During this time, protestors organized and led daily strikes against the Coca-Cola Company in Morocco in front of the parliament in the capital Rabat, as well as the major cities of the country. Coca-Cola's name became directly related to the killing and slaughtering of Muslim children in Palestine, with most consumers avoiding Coke products. To reverse the anti-American trend, Coca-Cola Company opted for new culturally charged advertisement campaigns. The Coca-Cola Corporation began adapting its advertisements to fit the Arab and Muslim world. Prior to 1998, local advertising agencies produced TV commercials in each country for Ramadan. During 1998, however, the Coca-Cola Company ran the "Charity" campaign in twenty Islamic countries, including Bangladesh, Egypt, Lebanon, Indonesia, Malaysia, Turkey, Pakistan, the United Arab Emirates, and Morocco (International Approaches section ¶2). Coke's new strategy aimed to move closer to the Arab market by promoting Muslim values, while simultaneously dissociating the company from their government's policies, were interpreted as a reconciliation process aiming at gaining back the lost market. 1.2: Study Area

More than 32 million citizens live in Morocco, a North African country, the country for this study's focus. As with most North African countries, Islam serves as the official religion Moroccan citizens follow. In fact, 99.8% of Moroccans are Muslims. As globalization makes Morocco a prime destination for a major global companies; nowadays, hundreds of corporations invading the country have taken the control of several fields in the Moroccan market. The Coca-Cola Company, one of the world's biggest, best-known known corporations entering the Moroccan market is known all over the world by its attractive, efficient advertisements. Coca-Cola Company traditionally implements a standardized advertising strategy, which in turn permits the company to reduce its advertising costs, simultaneously increasing its profitability. (Hollensen, 2004).
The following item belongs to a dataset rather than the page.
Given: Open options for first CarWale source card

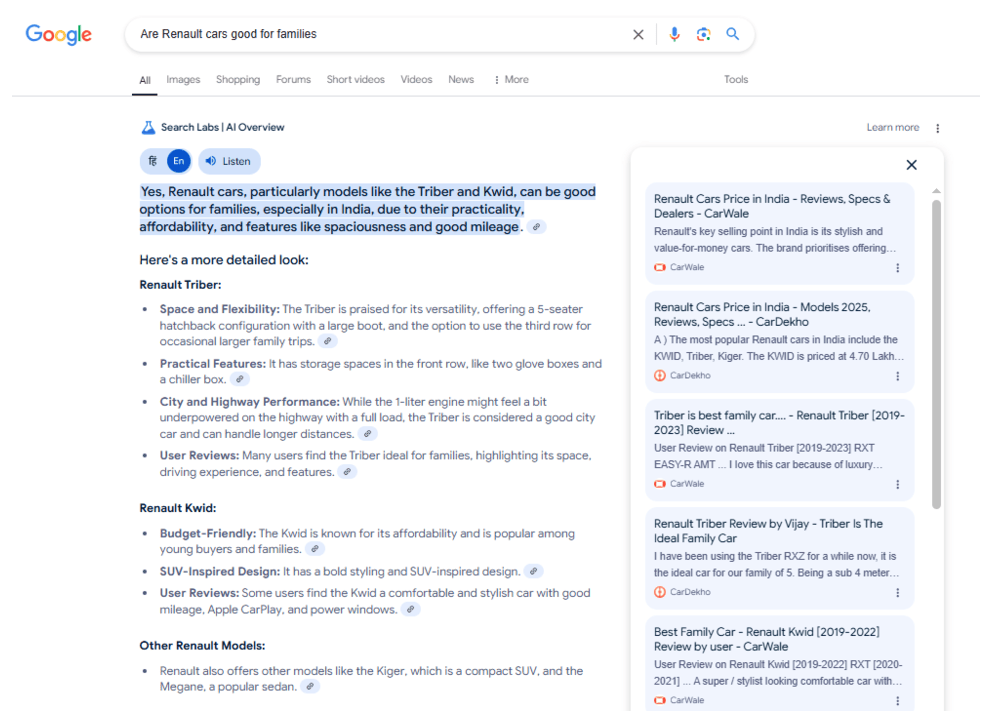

Coca-Cola Company, albeit proved in a number of promotional efforts that that local adaptation of advertisements may constitute a vital strategy to increase its sales revenues and simultaneously improve the company's global image. An illustrative example for the success of this particular strategy includes the efficiency of the television advertisements Coca-Cola Company crafted celebrating the spirit and values of the holy month of Ramadan.

Every year, more than 1.4 billion Muslims throughout the world; 99.8% of the Moroccan population, celebrate the holy month of Ramadan by fasting each day from sunrise until sunset. In Morocco, however, a number of things differ from the traditional celebration during Ramadan. Changes and transformations occur in many aspects of life in this area; including the eating and drinking habits of Moroccan people.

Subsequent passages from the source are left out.